**SOURCE MATERIAL**
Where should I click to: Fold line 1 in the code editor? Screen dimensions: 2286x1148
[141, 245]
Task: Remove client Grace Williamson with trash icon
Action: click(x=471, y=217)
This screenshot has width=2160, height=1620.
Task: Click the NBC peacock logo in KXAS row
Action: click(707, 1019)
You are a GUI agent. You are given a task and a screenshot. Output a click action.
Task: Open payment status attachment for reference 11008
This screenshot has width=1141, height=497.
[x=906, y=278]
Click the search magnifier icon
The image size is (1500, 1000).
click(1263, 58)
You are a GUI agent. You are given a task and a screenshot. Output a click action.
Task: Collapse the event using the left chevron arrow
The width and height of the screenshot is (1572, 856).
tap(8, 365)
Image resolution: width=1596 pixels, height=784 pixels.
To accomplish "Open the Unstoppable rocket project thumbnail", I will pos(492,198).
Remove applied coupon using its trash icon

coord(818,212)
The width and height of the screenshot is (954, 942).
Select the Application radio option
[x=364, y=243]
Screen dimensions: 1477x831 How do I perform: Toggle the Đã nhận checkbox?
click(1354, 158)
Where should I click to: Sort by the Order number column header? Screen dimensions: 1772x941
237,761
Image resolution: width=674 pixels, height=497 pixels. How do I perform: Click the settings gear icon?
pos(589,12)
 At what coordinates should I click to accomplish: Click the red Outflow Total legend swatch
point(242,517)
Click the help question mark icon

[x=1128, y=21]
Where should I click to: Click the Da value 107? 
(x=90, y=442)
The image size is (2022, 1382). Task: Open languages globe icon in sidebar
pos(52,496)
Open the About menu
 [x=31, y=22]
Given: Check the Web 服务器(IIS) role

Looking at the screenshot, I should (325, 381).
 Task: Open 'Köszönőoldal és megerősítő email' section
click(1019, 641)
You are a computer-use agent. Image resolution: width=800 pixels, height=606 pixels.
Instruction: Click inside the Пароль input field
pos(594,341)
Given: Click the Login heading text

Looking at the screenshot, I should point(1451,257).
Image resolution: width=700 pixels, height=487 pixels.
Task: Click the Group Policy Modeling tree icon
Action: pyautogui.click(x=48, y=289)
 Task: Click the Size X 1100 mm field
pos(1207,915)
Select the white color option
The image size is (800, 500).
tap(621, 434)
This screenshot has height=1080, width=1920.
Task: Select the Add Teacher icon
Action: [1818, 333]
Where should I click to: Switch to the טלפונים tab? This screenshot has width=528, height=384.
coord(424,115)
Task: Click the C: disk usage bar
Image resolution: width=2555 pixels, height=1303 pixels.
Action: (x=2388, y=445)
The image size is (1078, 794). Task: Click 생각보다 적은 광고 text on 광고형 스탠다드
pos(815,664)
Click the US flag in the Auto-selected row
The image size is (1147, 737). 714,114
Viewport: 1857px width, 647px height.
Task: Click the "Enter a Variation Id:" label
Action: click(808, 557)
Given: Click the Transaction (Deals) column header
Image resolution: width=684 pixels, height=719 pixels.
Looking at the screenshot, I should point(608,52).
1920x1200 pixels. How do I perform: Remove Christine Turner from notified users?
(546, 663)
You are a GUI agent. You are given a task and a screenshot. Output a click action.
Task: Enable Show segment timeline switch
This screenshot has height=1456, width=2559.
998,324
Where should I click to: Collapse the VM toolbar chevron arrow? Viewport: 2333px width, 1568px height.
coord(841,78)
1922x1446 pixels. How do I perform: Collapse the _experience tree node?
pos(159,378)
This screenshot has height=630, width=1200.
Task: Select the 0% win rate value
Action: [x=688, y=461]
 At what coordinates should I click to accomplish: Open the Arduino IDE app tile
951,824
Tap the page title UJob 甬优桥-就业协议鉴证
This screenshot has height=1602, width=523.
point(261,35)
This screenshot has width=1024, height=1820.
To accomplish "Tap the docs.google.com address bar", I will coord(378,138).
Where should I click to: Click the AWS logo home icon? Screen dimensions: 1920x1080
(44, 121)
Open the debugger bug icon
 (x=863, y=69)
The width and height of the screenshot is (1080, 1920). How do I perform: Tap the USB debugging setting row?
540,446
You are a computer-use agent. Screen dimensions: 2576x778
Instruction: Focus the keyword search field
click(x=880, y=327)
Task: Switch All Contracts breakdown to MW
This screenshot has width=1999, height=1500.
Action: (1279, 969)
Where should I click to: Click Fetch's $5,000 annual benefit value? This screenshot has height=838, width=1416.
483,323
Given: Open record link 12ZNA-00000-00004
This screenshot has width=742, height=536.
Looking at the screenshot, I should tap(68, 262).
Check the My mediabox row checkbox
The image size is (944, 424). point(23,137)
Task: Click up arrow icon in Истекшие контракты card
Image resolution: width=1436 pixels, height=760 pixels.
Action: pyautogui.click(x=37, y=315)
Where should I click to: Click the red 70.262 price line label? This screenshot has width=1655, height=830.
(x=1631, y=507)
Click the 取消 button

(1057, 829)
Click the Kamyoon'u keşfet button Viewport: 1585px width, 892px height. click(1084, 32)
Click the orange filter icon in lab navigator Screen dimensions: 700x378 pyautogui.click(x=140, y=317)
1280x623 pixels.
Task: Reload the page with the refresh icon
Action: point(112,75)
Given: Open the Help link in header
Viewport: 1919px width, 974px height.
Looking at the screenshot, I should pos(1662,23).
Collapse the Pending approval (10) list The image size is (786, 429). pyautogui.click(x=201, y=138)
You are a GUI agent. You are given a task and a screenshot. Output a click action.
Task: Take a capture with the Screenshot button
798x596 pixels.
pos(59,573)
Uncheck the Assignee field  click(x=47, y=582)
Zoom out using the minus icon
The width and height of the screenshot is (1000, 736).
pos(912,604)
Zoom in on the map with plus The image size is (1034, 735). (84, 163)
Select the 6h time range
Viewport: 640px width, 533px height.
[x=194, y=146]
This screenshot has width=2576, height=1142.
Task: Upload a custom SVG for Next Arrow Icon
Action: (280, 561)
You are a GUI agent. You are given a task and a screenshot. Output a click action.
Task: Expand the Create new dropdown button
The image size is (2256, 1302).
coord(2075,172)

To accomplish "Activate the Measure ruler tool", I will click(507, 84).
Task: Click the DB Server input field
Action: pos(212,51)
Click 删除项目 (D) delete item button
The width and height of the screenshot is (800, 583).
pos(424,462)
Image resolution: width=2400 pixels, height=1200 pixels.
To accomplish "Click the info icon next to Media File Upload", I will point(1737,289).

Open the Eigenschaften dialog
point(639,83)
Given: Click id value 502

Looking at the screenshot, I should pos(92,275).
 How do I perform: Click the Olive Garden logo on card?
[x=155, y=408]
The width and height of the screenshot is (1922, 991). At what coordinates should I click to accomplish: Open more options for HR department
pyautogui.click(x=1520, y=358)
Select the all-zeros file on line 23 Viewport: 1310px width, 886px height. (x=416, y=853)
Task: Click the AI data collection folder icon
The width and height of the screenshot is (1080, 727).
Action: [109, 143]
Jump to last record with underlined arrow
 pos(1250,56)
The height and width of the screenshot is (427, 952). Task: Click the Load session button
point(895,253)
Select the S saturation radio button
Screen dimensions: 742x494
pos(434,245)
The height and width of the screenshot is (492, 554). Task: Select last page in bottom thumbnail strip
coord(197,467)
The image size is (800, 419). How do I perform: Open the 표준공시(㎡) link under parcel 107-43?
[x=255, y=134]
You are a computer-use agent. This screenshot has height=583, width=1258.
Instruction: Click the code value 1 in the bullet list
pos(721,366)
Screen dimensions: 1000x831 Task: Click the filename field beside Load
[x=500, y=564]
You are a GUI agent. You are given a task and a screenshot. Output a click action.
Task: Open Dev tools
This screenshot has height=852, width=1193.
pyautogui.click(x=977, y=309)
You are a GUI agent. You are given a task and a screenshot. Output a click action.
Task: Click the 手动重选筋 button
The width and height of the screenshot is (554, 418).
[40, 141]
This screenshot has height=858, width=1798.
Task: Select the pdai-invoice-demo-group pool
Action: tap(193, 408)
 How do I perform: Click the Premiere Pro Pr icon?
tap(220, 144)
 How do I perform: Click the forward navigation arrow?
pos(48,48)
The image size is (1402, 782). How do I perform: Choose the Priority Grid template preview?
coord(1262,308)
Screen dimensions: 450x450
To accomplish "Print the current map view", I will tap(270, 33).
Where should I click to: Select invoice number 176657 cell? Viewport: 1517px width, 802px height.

**PROBLEM**
Retype the rows from the very first one down through the row containing "click(1263, 58)", including both ends.

**OUTPUT BELOW**
Where should I click to: Fold line 1 in the code editor? Screen dimensions: 2286x1148
[141, 245]
Task: Remove client Grace Williamson with trash icon
Action: click(x=471, y=217)
This screenshot has width=2160, height=1620.
Task: Click the NBC peacock logo in KXAS row
Action: click(707, 1019)
You are a GUI agent. You are given a task and a screenshot. Output a click action.
Task: Open payment status attachment for reference 11008
This screenshot has width=1141, height=497.
[x=906, y=278]
Click the search magnifier icon
The image size is (1500, 1000).
click(1263, 58)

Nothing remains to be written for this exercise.